* WHAT THE TASK ASKS *
Print the lines that run from the line with "Screen dimensions: 702x395" to the line with "Click the Announced", keeping both end lines, exactly as they appear in the entries below, and nothing else.

(Records drawn from a dataset)
------

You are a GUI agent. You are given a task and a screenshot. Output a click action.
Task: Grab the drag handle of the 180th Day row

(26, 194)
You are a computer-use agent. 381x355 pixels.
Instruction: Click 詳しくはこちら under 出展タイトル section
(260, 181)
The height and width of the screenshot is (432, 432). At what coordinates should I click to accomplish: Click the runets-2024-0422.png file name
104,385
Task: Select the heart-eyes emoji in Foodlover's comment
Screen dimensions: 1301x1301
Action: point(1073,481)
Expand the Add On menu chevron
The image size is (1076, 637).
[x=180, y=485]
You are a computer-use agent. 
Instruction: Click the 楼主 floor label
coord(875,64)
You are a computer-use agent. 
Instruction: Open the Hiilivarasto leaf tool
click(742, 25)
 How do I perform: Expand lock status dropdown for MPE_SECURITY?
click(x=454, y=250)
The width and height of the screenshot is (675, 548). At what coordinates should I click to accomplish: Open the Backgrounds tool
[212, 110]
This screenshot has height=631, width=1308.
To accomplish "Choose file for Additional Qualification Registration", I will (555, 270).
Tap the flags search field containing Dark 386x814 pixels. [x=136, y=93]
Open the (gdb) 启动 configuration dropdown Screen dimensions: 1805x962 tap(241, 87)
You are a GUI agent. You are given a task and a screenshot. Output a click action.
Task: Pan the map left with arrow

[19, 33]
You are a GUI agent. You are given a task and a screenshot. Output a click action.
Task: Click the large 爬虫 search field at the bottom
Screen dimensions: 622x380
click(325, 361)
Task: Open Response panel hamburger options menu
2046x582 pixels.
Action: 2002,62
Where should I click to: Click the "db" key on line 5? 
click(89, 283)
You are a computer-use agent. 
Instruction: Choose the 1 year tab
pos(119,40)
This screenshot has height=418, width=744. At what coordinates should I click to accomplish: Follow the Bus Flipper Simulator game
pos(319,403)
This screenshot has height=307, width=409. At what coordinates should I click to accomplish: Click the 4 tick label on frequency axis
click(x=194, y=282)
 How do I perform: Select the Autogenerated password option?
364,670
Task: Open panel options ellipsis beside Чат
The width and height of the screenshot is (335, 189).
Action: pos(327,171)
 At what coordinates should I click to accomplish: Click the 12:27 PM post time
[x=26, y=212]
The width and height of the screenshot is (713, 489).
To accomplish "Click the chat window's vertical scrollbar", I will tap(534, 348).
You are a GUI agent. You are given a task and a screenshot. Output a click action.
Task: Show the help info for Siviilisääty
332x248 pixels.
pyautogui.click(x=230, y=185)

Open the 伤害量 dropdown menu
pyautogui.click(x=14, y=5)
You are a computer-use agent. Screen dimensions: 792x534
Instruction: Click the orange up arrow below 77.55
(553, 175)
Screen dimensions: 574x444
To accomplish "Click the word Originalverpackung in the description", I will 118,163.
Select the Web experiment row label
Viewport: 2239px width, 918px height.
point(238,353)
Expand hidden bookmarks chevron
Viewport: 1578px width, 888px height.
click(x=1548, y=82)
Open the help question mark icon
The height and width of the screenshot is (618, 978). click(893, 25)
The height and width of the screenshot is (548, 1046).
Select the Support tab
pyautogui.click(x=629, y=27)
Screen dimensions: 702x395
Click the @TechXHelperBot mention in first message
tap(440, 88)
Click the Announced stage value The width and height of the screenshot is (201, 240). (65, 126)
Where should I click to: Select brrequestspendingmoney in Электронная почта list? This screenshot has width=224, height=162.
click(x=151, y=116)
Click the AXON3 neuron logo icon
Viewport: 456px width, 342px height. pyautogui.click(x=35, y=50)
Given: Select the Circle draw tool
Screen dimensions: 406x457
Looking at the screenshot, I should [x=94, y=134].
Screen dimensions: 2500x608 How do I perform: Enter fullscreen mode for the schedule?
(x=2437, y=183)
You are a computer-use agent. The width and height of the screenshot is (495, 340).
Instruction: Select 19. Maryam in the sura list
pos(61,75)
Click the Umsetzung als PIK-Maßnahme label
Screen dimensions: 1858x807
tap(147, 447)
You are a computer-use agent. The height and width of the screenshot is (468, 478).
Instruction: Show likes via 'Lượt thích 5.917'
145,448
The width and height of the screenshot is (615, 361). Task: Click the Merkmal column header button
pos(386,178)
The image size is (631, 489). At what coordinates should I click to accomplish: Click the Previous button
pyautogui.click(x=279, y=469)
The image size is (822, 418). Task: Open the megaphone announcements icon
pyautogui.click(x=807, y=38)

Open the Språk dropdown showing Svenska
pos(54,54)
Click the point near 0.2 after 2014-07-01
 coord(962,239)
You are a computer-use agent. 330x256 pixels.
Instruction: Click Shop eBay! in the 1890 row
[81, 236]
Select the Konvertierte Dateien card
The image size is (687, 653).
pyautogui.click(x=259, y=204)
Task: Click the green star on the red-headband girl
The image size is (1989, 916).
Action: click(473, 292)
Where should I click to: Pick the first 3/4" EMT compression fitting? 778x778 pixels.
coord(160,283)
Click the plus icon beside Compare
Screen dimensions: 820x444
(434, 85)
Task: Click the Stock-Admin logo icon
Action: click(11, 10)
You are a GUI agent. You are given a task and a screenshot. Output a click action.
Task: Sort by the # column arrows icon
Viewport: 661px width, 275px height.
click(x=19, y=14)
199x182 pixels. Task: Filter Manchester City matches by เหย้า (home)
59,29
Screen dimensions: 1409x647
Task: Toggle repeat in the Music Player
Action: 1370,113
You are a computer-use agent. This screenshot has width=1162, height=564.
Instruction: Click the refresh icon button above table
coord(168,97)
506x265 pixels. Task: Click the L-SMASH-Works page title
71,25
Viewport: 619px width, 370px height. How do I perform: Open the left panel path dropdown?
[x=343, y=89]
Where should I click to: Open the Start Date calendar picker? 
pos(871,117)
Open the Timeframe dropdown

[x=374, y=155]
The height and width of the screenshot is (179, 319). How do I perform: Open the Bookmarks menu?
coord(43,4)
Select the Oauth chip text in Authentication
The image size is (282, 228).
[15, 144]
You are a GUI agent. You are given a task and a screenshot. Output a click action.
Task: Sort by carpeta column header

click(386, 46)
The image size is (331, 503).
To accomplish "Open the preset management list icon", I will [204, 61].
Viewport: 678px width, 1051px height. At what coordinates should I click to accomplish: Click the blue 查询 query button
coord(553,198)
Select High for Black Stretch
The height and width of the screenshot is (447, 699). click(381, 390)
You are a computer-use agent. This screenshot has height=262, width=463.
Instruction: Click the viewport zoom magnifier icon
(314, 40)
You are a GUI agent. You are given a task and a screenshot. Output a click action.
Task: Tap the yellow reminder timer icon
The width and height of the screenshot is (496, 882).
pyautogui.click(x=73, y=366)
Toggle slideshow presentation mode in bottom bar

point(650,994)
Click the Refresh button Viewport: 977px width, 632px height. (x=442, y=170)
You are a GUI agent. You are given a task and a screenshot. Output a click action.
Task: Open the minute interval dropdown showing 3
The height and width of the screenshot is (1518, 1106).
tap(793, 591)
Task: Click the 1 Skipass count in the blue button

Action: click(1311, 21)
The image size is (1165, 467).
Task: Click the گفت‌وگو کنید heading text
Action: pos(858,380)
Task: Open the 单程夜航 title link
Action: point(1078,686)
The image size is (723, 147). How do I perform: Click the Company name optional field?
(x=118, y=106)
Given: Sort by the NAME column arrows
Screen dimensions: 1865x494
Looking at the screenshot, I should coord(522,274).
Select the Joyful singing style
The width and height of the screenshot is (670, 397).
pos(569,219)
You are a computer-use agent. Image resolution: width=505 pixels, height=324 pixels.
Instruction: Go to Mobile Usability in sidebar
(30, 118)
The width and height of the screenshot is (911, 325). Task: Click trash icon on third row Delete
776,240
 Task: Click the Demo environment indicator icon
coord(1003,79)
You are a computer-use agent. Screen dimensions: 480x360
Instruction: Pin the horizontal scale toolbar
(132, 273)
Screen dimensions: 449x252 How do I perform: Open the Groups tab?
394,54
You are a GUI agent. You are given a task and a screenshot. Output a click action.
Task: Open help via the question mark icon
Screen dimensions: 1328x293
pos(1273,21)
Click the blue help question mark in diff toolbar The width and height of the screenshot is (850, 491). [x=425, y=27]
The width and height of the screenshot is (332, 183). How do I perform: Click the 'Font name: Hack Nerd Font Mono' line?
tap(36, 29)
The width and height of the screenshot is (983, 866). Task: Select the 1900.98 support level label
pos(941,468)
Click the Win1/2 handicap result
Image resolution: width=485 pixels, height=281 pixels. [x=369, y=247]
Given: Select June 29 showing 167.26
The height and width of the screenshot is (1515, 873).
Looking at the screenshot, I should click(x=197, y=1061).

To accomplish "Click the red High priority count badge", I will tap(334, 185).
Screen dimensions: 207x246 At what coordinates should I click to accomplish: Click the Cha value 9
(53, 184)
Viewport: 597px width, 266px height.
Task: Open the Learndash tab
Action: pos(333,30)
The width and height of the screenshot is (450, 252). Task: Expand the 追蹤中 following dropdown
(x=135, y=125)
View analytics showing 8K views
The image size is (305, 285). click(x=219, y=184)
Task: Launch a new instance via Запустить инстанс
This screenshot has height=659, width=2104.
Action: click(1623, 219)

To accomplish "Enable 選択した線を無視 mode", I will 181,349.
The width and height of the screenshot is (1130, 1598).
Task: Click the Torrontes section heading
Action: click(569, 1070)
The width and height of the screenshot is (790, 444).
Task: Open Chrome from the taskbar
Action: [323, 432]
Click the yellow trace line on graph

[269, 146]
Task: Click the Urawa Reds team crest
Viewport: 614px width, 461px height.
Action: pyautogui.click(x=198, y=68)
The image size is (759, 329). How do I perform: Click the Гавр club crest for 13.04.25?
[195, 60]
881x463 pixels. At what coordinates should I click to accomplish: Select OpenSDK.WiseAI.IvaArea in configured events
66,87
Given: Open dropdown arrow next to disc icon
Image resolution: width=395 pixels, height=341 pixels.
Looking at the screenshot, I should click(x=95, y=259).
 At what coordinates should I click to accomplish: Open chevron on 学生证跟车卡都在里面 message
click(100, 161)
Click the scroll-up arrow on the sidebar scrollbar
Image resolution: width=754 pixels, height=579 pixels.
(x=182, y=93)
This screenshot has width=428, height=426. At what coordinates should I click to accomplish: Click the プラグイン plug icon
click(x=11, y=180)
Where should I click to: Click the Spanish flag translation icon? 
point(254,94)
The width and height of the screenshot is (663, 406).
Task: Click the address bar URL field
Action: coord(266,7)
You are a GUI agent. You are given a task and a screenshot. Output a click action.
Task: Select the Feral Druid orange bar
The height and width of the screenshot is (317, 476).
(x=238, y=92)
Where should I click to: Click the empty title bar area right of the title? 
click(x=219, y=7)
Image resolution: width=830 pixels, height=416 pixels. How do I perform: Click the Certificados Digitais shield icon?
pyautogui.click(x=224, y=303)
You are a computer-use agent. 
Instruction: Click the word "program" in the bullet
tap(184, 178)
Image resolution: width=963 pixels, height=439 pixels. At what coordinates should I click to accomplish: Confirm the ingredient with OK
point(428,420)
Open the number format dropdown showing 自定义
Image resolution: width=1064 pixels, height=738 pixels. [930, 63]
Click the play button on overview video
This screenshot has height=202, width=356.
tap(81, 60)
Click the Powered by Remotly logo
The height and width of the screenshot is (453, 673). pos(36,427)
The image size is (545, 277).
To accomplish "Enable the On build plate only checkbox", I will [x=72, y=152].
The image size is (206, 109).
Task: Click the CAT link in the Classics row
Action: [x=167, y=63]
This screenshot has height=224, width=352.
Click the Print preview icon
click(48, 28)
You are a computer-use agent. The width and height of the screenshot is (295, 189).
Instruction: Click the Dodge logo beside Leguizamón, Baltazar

------

* ANSWER TO THIS PROBLEM *
Screen dimensions: 702x395
Click the @TechXHelperBot mention in first message
tap(440, 88)
Click the Announced stage value The width and height of the screenshot is (201, 240). (65, 126)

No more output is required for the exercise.